* Task:
Transcribe only the part of the material below that begins at the line containing "Viewport: 800px width, 407px height." and ends at the line containing "driver name Eduan", with both kept and images left out.

* Exercise material:
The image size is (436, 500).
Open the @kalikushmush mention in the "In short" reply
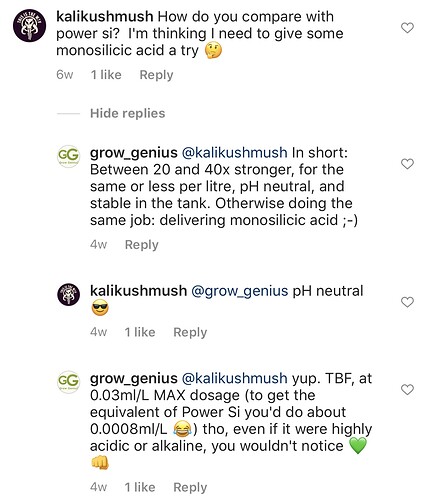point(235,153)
--
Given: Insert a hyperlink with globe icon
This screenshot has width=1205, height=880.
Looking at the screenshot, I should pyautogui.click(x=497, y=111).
* * *
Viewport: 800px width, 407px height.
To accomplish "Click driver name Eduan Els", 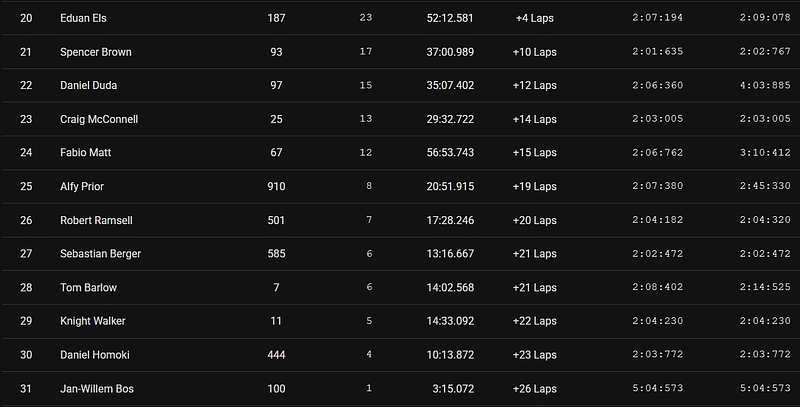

* Expected answer:
Viewport: 800px width, 407px height.
To accomplish "Click driver name Eduan Els", 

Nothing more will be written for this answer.